L’enfance d’Edouard Manet (1832 – 1883) se termine le jour où il acquiert la certitude qu’il refuse absolument de ressembler à son père magistrat.
Enfant rebelle à toute forme d’enseignement, adoré par sa mère, il est élevé toutefois dans le carcan des convenances bourgeoises que lui confère l’aisance matérielle fournie par des hectares de terres et des fermages à Gennevilliers. Edouard est mal noté au collège, mais il sait dessiner … Il rate Navale, est envoyé de longs mois faire le matelot à Rio, y fait l’apprentissage des plaisirs … refuse d’entrer aux Beaux-Arts mais il s’inscrit à l’atelier de Thomas Couture et fréquente assidûment le Louvre.
Toute sa vie, il cultivera une élégance confinant au dandysme, le respect extérieur des convenances bourgeoises et une irrépressible addiction aux jolies femmes … dans le plus grand secret. Toute sa vie, ce travailleur acharné refusera de dire à Léon, l’enfant qu’il a eu hors mariage, qu’il n’est pas son filleul mais son fils, même après qu’il en ait épousé la mère. Ce n’est jamais le moment, c’est toujours trop tard … Toute sa vie, il refusera aussi d’exposer avec ceux qu’à partir de 1874 Louis Leroy du Charivari affuble du nom d’ « Impressionnistes », alors même que tous le reconnaissent pour leur chef de file.

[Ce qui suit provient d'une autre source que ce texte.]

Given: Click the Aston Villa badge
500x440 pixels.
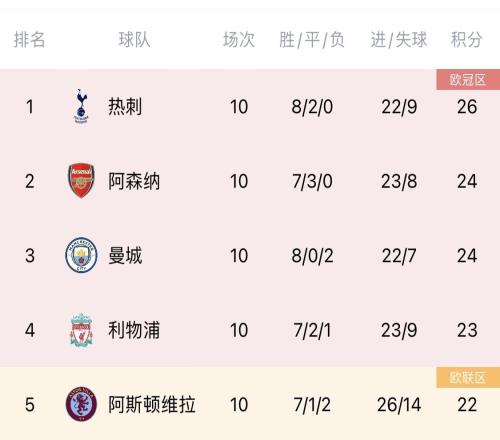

Tout ça pour se fracasser, année après année, au refus des caciques du Salon qui trouvent sa peinture scandaleuse.
Il est vrai que la présentation du « Déjeuner sur l’herbe » puis de l’ « Olympia » a de quoi choquer les bonnes gens de ce Second Empire terriblement collet-monté. Ce modèle, Victorine Meurent, qui regarde le public de son œil placide, est si nue …
D’ailleurs, tous les personnages de ses portraits regardent dans le vide … Chaque année, Manet présente des toiles au Salon, chaque année on l’y refuse. Ses noirs profonds, ses blancs frémissants, passés à grands traits … ne passent pas, encore moins le vert du « Balcon » ou le bleu d’« Argenteuil ». Manet vit dans le constant espoir d’une reconnaissance par les institutions. Et dans le déni de son plus grand amour, Berthe Morizot, elle aussi terriblement douée mais pétrie du qu’en dira-t-on. A 34 ans, elle épouse son jeune frère Eugène. Avec elle, Edouard aussi a un terrible secret …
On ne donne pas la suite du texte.